Noé es la visión que puede tener un escéptico del Creador. El Dios del Antiguo Testamento es un energúmeno temible que no estaba dispuesto a negociar con los hombres. Expulsó a sus primeros hijos del Paraíso solo porque Eva tomó una jugosa manzana de un árbol. Destruyó Sodoma y Gomorra en una prueba más de su latente homofobia: este Dios intransigente no veía con buenos ojos que sus habitantes practicaran el sexo anal. El racista mandó a uno de sus ángeles-sicarios a que matara a los inocentes primogénitos de Egipto y casi logra que Abraham el loco degollara a Isaac cuando este era un bebé. El Dios de Noé es ese mismo vengador, él que no perdona, el intrigante que envía mensajes de una ambigüedad tan profunda que son inentendibles.

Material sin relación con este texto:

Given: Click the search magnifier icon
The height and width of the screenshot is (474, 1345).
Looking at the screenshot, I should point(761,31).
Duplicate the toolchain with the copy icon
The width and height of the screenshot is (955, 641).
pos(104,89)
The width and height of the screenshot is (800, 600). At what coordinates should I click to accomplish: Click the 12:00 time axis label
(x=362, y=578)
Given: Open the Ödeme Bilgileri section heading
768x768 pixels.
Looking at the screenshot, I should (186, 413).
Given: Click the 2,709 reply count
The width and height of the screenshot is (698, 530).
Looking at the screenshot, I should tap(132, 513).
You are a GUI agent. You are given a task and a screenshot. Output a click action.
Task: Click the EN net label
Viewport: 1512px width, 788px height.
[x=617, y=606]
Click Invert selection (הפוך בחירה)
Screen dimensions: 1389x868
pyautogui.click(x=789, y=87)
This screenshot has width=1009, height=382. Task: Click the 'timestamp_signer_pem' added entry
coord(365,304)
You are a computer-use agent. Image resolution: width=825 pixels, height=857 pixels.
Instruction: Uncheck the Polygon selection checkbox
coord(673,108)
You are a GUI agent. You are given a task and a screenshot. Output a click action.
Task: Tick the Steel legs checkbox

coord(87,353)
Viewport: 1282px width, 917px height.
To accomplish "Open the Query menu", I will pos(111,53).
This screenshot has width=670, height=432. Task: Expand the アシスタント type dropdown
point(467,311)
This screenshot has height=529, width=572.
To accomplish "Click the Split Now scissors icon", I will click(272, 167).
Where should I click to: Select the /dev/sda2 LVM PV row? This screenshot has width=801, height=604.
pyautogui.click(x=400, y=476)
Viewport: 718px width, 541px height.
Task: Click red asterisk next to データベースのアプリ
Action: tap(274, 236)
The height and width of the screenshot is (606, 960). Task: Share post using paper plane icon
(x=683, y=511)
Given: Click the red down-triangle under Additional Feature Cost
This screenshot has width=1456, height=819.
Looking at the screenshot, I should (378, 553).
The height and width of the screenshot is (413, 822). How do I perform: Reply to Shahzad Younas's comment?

No sé porque los camanduleros se sienten tan ofendidos con esta versión personalísima de un místico que todo el tiempo está mirando al cielo esperando una señal. Este Noé de mirada atormentada parece más un personaje de Robert Bresson que de una superproducción hollywoodense. Él es consecuente con sus sueños, con las manifestaciones que puedan venir del cielo y obvio, en su barba enmarañada, en sus ojos encendidos y en su despiadado comportamiento vemos el estrés que puede generar ser escogido por un ser supremo que muy seguramente solo existe en su propia mente.
Cuando las aguas bajan y desembarcan en el monte Ararat, la misma montaña que vio en su sueño, Noé ha perdido la inocencia y ya no es digno de estar con su familia. Mejor estar solo, fermentar unas cuantas uvas, desnudarse y emborracharse con vino. Desde la playa, contemplando la tranquilidad del mar, entiende su error: había que sacrificar a todos sus hijos, a su esposa, cortarse el mismo la garganta de un solo tajo y dejar a los animales solos poblando la tierra. Desde que quede un solo hombre en el mundo la maldad prevalecerá. Al fin y al cabo —piensa Noé— somos hechos a imagen y semejanza de un Dios terrible.